到目前為止，對于AS的早期診斷和治療，尚未找到合適的方法。microRNA(miRNAs)是一種內(nèi)源性的小的非編碼RNA，控制著靶基因和細(xì)胞生物過程的功能，以穩(wěn)定的形式存在于人的血漿中，并可能作為疾病活動、發(fā)病機(jī)制和預(yù)后的生物標(biāo)志物[7]。Marzena等[8]報(bào)道，在AS中miRNA-5196在TNF-α治療之前的表達(dá)顯著高于抗TNF-α治療或者健康者，為AS的診斷和抗TNF-α患者的判斷提供依據(jù)。

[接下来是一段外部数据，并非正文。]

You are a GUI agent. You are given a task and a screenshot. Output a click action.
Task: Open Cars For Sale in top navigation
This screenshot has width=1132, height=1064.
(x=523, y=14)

Wang等[9]報(bào)道，在AS患者的T細(xì)胞中，miR-199a-5p和自噬相關(guān)基因LC3、beclin1和ATG5的表達(dá)明顯降低，miR-199a-5p表達(dá)水平也與AS患者的強(qiáng)直性脊柱炎疾病活動評分呈顯著的負(fù)相關(guān)，過表達(dá)miR-199a-5p后能夠促進(jìn)自噬相關(guān)基因的表達(dá)并抑制致炎因子的分泌，產(chǎn)生這種作用的機(jī)制與miR-199a-5p靶向腦內(nèi)富集Ras同系物(Ras homolog enriched in brain，Rheb)抑制雷帕霉素(rapamycin，mTOR)信號通路有關(guān)。Tetsuya等[10]在骨關(guān)節(jié)炎軟骨細(xì)胞的研究提示，miR-4319在正常軟骨細(xì)胞中幾乎不表達(dá)，在骨關(guān)節(jié)炎軟骨細(xì)胞中表達(dá)，但是其在骨關(guān)節(jié)炎中的功能未曾進(jìn)一步研究。本研究發(fā)現(xiàn)，miR-4319在AS成纖維細(xì)胞中的表達(dá)異常升高，這是首次發(fā)現(xiàn)該miRNA在AS中失調(diào)。進(jìn)一步研究還發(fā)現(xiàn)，過表達(dá)miR-4319能夠抑制AS成纖維細(xì)胞的成骨分化，這揭示了miR-4319在AS中抑制AS成纖維細(xì)胞骨向分化的功能，為探索miR-4319在AS中的其他功能奠定基礎(chǔ)。深入研究發(fā)現(xiàn)，miR-4319可靶向TNFAIP3，這也許與miR-4319在AS中的抑制AS成纖維細(xì)胞骨向分化的功能有聯(lián)系。

TNFAIP3利用泛素相關(guān)的功能來調(diào)節(jié)免疫激活，其缺乏與自身免疫性疾病高度相關(guān)[11-12]。Yang等[13]報(bào)道，TNFAIP3 rs10499194的基因多態(tài)性與AS風(fēng)險(xiǎn)的降低具有緊密的相關(guān)性。Ran等[14]在AS的研究中運(yùn)用微陣列分析發(fā)現(xiàn)，TNFAIP3在AS患者樣品組織中的表達(dá)不足，這對AS患者的診斷、預(yù)測具有指導(dǎo)意義。Zhai等[15]在研究中發(fā)現(xiàn)，TNFAIP3在AS患者外周血非單核細(xì)胞中的表達(dá)異常降低，沉默TNFAIP3后可促進(jìn)單核細(xì)胞炎癥的形成，并誘導(dǎo)自噬，在自身免疫性疾病中發(fā)揮重要作用。本研究發(fā)現(xiàn)，在AS成纖維細(xì)胞中TNFAIP3的表達(dá)異常降低，這與前輩的實(shí)驗(yàn)結(jié)果相一致，再次證明了TNFAIP3在AS中的表達(dá)缺失。進(jìn)一步研究發(fā)現(xiàn)，過表達(dá)TNFAIP3的AS成纖維細(xì)胞中成骨分化標(biāo)志物ALP、膠原、骨鈣素的含量異常上升，促進(jìn)AS成纖維細(xì)胞的成骨分化。這暗示TNFAIP3低表達(dá)對AS成纖維細(xì)胞的成骨分化具有抑制功能。